The Royal Air Force's A330-based Future Strategic Tanker Aircraft (FSTA) should receive its military certification in June, according to Airbus Military, with the first two examples having undergone successful initial tests in the UK.
Due to enter RAF service in November as the Voyager, the UK's fleet of modified A330-200s will eventually be 14-strong and is already being assessed in two configurations.
Aircraft two arrived at the Ministry of Defence/Qinetiq Boscombe Down test site in Wiltshire in mid-April, and has participated in trials on its communications and defensive aids subsystem equipment. The aircraft is one of seven Voyagers that will be delivered in a two-point tanker configuration with under-wing Cobham 905E hose and drogue refuelling pods.

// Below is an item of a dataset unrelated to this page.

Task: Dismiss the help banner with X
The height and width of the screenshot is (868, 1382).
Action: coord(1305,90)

Also equipped with a fuselage refuelling unit, the programme's first A330 performed ground trials with a Panavia Tornado GR4 strike aircraft at Boscombe Down over a roughly two-week period from early May before returning to Airbus Military's Getafe site near Madrid. It is due to arrive back in the UK on 1 June, before starting three or four weeks of flight testing with a GR4.
"The ground tests have been successful with the pods and the [fuselage refuelling unit], and we are now preparing the flight cards," said Antonio Caramazana, Airbus Military's vice-president derivative programmes. "The programme is going to schedule."

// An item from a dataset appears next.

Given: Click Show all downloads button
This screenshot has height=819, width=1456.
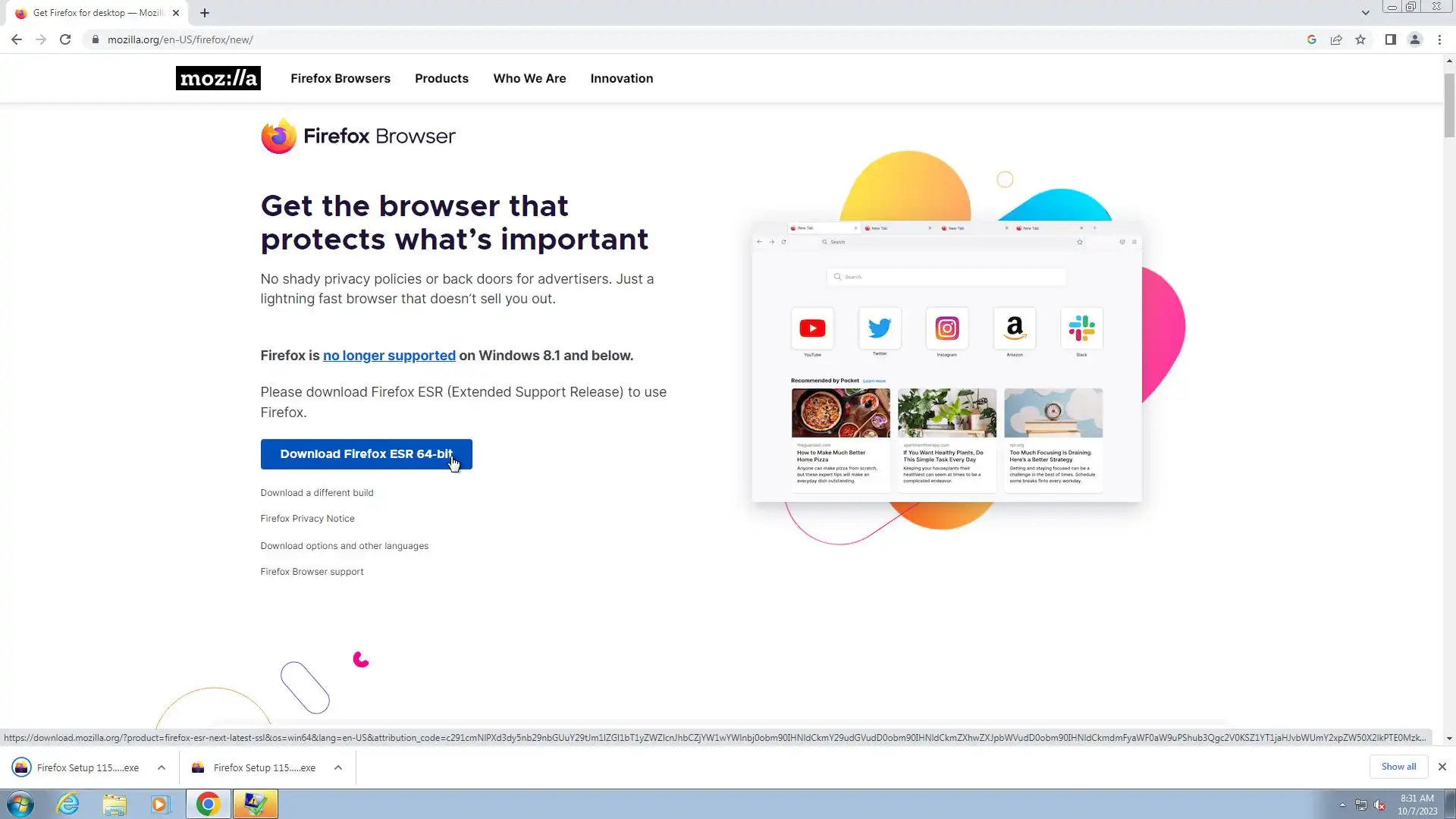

Airbus Military converted the UK's first two FSTA platforms, which Caramazana said had performed a combined 63 flights in tanker guise by 18 May. Work on the remaining 12 will start at Cobham Aviation Services' Bournemouth airport site in September 2011.
The UK's new tanker/transport is due to be formally named the Voyager during a pre-show event for the Royal International Air Tattoo at RAF Fairford, Gloucestershire, on 15 July. It is likely to be on display alongside Airbus Military's A400M, which the RAF has named "Atlas".